What is "entropy and information gain"?

t

tne

I assume entropy was mentioned in the context of building decision trees.

To illustrate, imagine the task of learning to classify first-names into male/female groups. That is given a list of names each labeled with either m or f, we want to learn a model that fits the data and can be used to predict the gender of a new unseen first-name.

name       gender
-----------------        Now we want to predict 
Ashley        f              the gender of "Amro" (my name)
Brian         m
Caroline      f
David         m

First step is deciding what features of the data are relevant to the target class we want to predict. Some example features include: first/last letter, length, number of vowels, does it end with a vowel, etc.. So after feature extraction, our data looks like:

# name    ends-vowel  num-vowels   length   gender
# ------------------------------------------------
Ashley        1         3           6        f
Brian         0         2           5        m
Caroline      1         4           8        f
David         0         2           5        m

The goal is to build a decision tree. An example of a tree would be:

length<7
|   num-vowels<3: male
|   num-vowels>=3
|   |   ends-vowel=1: female
|   |   ends-vowel=0: male
length>=7
|   length=5: male

basically each node represent a test performed on a single attribute, and we go left or right depending on the result of the test. We keep traversing the tree until we reach a leaf node which contains the class prediction (m or f)

So if we run the name Amro down this tree, we start by testing "is the length<7?" and the answer is yes, so we go down that branch.
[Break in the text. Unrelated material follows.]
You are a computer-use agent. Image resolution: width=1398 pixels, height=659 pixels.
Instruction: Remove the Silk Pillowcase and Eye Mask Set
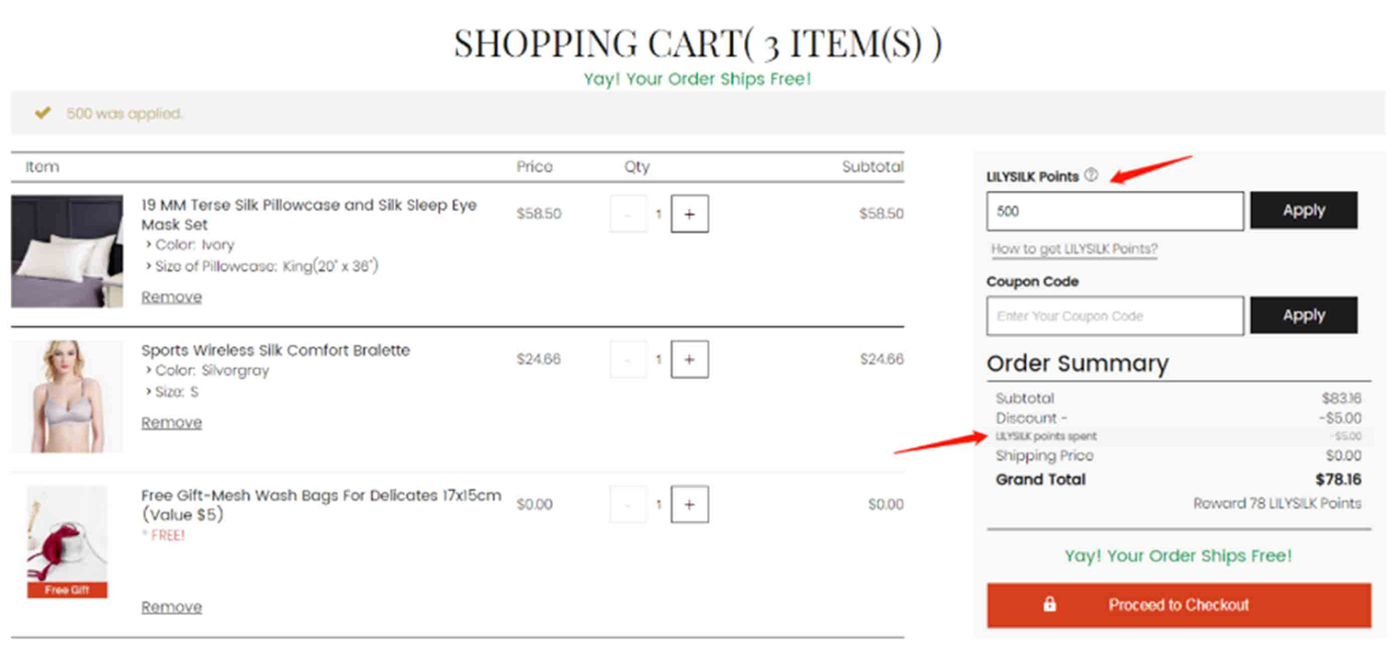172,297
Following the branch, the next test "is the number of vowels<3?" again evaluates to true. This leads to a leaf node labeled m, and thus the prediction is male (which I happen to be, so the tree predicted the outcome correctly).
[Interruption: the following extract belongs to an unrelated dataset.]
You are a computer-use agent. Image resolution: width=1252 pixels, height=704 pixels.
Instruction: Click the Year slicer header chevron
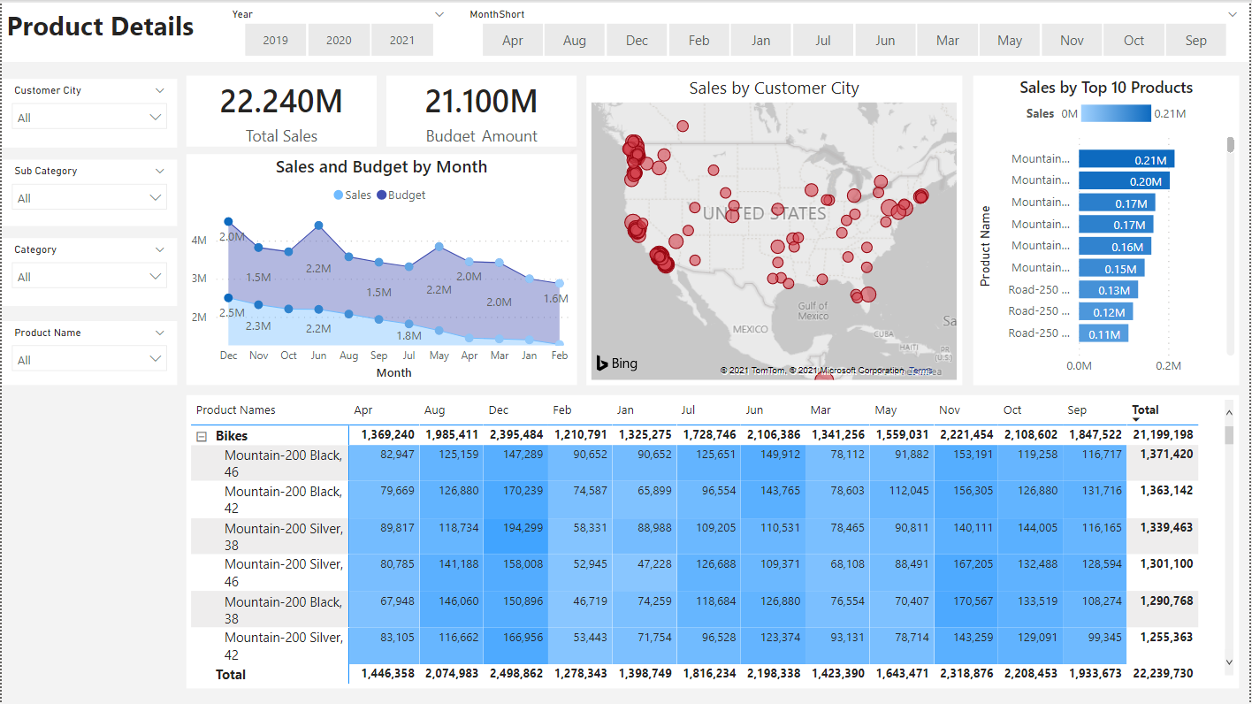click(x=439, y=15)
The decision tree is built in a top-down fashion, but the question is how do you choose which attribute to split at each node? The answer is find the feature that best splits the target class into the purest possible children nodes (ie: nodes that don't contain a mix of both male and female, rather pure nodes with only one class).

This measure of purity is called the information. It represents the expected amount of information that would be needed to specify whether a new instance (first-name) should be classified male or female, given the example that reached the node. We calculate it based on the number of male and female classes at the node.

Entropy on the other hand is a measure of impurity (the opposite). It is defined for a binary class with values a/b as:

Entropy = - p(a)*log(p(a)) - p(b)*log(p(b))

This binary entropy function is depicted in the figure below (random variable can take one of two values). It reaches its maximum when the probability is p=1/2, meaning that p(X=a)=0.5 or similarlyp(X=b)=0.5 having a 50%/50% chance of being either a or b (uncertainty is at a maximum). The entropy function is at zero minimum when probability is p=1 or p=0 with complete certainty (p(X=a)=1 or p(X=a)=0 respectively, latter implies p(X=b)=1).

https://i.stack.imgur.com/OUgcx.png

Of course the definition of entropy can be generalized for a discrete random variable X with N outcomes (not just two):

https://i.stack.imgur.com/vIFD7.png

(the log in the formula is usually taken as the logarithm to the base 2)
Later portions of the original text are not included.